Introduction:
In this problem, we have a uniform meter rod with different weights placed at specific marks on the rod. We need to determine at what mark the rod will balance when placed on a wedge.

Given information:
- Weight of the meter rod = 100 g
- Weights placed at marks: 10 g at 10 cm, 30 g at 30 cm, 50 g at 50 cm, 70 g at 70 cm, and 90 g at 90 cm.

Approach:
To solve this problem, we need to consider the moments of the weights on the rod. The moment of a weight is calculated by multiplying its weight with its distance from the pivot point.

Calculating moments:
1. The moment of the 10 g weight at 10 cm mark = 10 g * 10 cm = 100 g.cm
2. The moment of the 30 g weight at 30 cm mark = 30 g * 30 cm = 900 g.cm
3. The moment of the 50 g weight at 50 cm mark = 50 g * 50 cm = 2500 g.cm
4. The moment of the 70 g weight at 70 cm mark = 70 g * 70 cm = 4900 g.cm
5. The moment of the 90 g weight at 90 cm mark = 90 g * 90 cm = 8100 g.cm

Determining the balance point:
To find the mark where the rod balances, we need to ensure that the sum of the moments on one side of the pivot is equal to the sum of the moments on the other side.

Let's assume the balance point is at distance 'x' cm from the pivot.

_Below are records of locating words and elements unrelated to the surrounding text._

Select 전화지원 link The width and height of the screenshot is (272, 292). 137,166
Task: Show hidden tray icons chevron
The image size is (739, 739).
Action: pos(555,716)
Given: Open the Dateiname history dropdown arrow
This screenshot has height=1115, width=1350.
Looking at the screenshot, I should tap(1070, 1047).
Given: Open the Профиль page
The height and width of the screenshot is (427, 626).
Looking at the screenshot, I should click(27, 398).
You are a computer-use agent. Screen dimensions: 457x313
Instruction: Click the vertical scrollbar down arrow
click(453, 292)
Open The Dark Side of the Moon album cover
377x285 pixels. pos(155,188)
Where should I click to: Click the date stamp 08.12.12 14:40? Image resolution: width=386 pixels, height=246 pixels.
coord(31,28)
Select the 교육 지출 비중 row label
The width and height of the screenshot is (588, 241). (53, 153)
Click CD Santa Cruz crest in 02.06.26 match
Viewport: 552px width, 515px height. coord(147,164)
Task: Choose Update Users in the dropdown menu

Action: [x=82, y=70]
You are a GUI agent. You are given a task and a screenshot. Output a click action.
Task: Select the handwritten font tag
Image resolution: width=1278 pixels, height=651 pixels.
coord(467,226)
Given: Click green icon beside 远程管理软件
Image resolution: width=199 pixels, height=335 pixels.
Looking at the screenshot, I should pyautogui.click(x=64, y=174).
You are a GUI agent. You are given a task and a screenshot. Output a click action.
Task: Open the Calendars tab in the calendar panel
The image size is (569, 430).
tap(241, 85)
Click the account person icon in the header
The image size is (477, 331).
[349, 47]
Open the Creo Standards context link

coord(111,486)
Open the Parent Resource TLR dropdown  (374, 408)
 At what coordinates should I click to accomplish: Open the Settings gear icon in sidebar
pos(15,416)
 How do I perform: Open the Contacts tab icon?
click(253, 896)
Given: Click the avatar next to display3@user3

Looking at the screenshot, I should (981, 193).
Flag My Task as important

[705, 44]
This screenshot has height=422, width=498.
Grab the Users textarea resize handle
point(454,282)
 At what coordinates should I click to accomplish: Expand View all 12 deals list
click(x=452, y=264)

1. Moments on the left side of the pivot = 100 g * x cm
2. Moments on the right side of the pivot = 100 g * (100 - x) cm + 100 g.cm + 900 g.cm + 2500 g.cm + 4900 g.cm + 8100 g.cm

Setting up the equation:
100 g * x cm = 100 g * (100 - x) cm + 100 g.cm + 900 g.cm + 2500 g.cm + 4900 g.cm + 8100 g.cm

Simplifying the equation:
100x = 10000 - 100x + 100 + 900 + 2500 + 4900 + 8100
200x = 19000
x = 95 cm

Conclusion:
The rod will balance at the 95 cm mark when placed on the wedge. At this point, the sum of the moments on the left side of the pivot will be equal to the sum of the moments on the right side of the pivot.